BTK and PLCG2 remain unmutated in one-third of patients with CLL relapsing on ibrutinib

Silvia Bonfiglio  1   2 Lesley-Ann Sutton  3 Viktor Ljungström  3   4 Antonella Capasso  5 Tatjana Pandzic  4 Simone Weström  4 Hassan Foroughi-Asl  3 Aron Skaftason  3 Anna Gellerbring  6   7 Anna Lyander  6   7   8 Francesca Gandini  2   9 Gianluca Gaidano  10 Livio Trentin  11 Lisa Bonello  12   13 Gianluigi Reda  14 Csaba Bödör  15   16 Niki Stavroyianni  17 Constantine S Tam  18   19 Roberto Marasca  20 Francesco Forconi  21   22 Panayiotis Panayiotidis  23 Ingo Ringshausen  24 Ozren Jaksic  25 Anna Maria Frustaci  26 Sunil Iyengar  27 Marta Coscia  13   28 Stephen P Mulligan  29 Loïc Ysebaert  30 Vladimir Strugov  31 Carolina Pavlovsky  32 Renata Walewska  33 Anders Österborg  34 Diego Cortese  3 Pamela Ranghetti  2 Panagiotis Baliakas  4 Kostas Stamatopoulos  35 Lydia Scarfò  2   5   9 Richard Rosenquist  3   36 Paolo Ghia  2   5   9
Affiliations
Observational Study

BTK and PLCG2 remain unmutated in one-third of patients with CLL relapsing on ibrutinib

Silvia Bonfiglio et al.
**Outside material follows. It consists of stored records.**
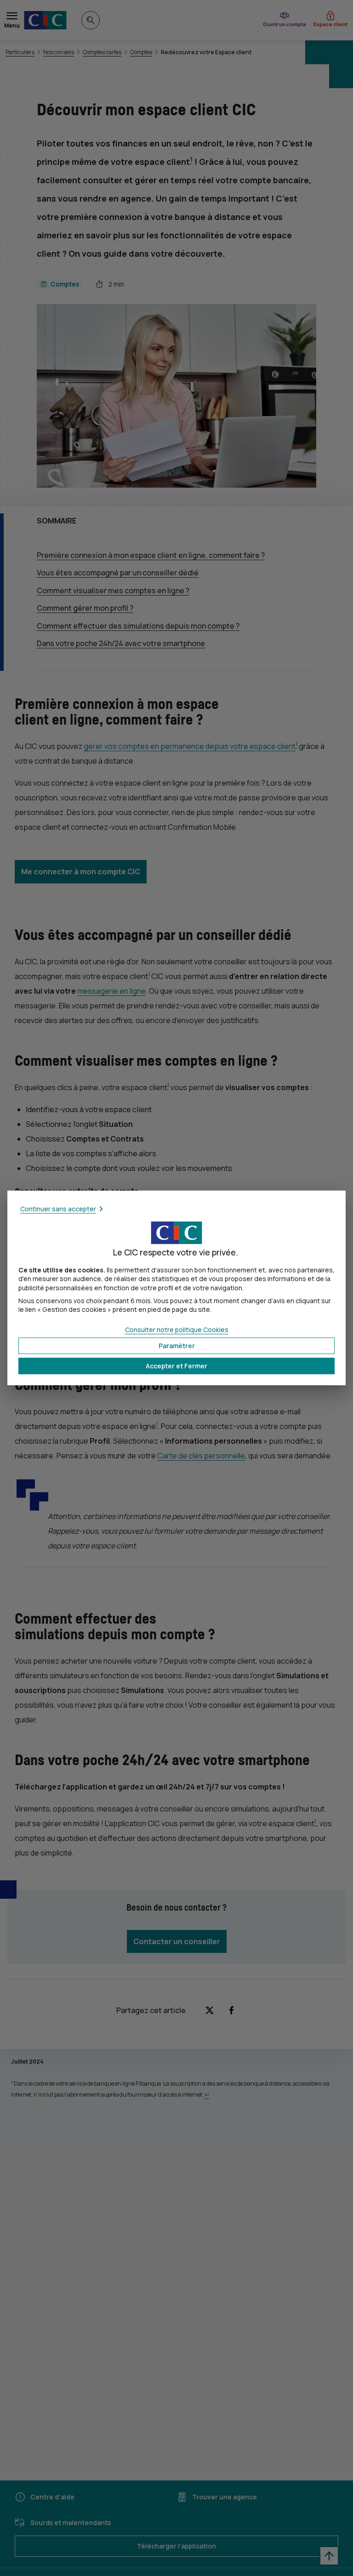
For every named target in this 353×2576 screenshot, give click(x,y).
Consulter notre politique (176, 1329)
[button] (176, 1366)
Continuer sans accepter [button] (58, 1208)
Blood Adv. .

Abstract

Patients with chronic lymphocytic leukemia (CLL) progressing on ibrutinib constitute an unmet need. Though Bruton tyrosine kinase (BTK) and PLCG2 mutations are associated with ibrutinib resistance, their frequency and relevance to progression are not fully understood. In this multicenter retrospective observational study, we analyzed 98 patients with CLL on ibrutinib (49 relapsing after an initial response and 49 still responding after ≥1 year of continuous treatment) using a next-generation sequencing (NGS) panel (1% sensitivity) comprising 13 CLL-relevant genes including BTK and PLCG2. BTK hotspot mutations were validated by droplet digital polymerase chain reaction (ddPCR) (0.1% sensitivity). By integrating NGS and ddPCR results, 32 of 49 relapsing cases (65%) carried at least 1 hotspot BTK and/or PLCG2 mutation(s); in 6 of 32, BTK mutations were only detected by ddPCR (variant allele frequency [VAF] 0.1% to 1.2%). BTK/PLCG2 mutations were also identified in 6 of 49 responding patients (12%; 5/6 VAF <10%), of whom 2 progressed later. Among the relapsing patients, the BTK-mutated (BTKmut) group was enriched for EGR2 mutations, whereas BTK-wildtype (BTKwt) cases more frequently displayed BIRC3 and NFKBIE mutations. Using an extended capture-based panel, only BRAF and IKZF3 mutations showed a predominance in relapsing cases, who were enriched for del(8p) (n = 11; 3 BTKwt). Finally, no difference in TP53 mutation burden was observed between BTKmut and BTKwt relapsing cases, and ibrutinib treatment did not favor selection of TP53-aberrant clones. In conclusion, we show that BTK/PLCG2 mutations were absent in a substantial fraction (35%) of a real-world cohort failing ibrutinib, and propose additional mechanisms contributing to resistance.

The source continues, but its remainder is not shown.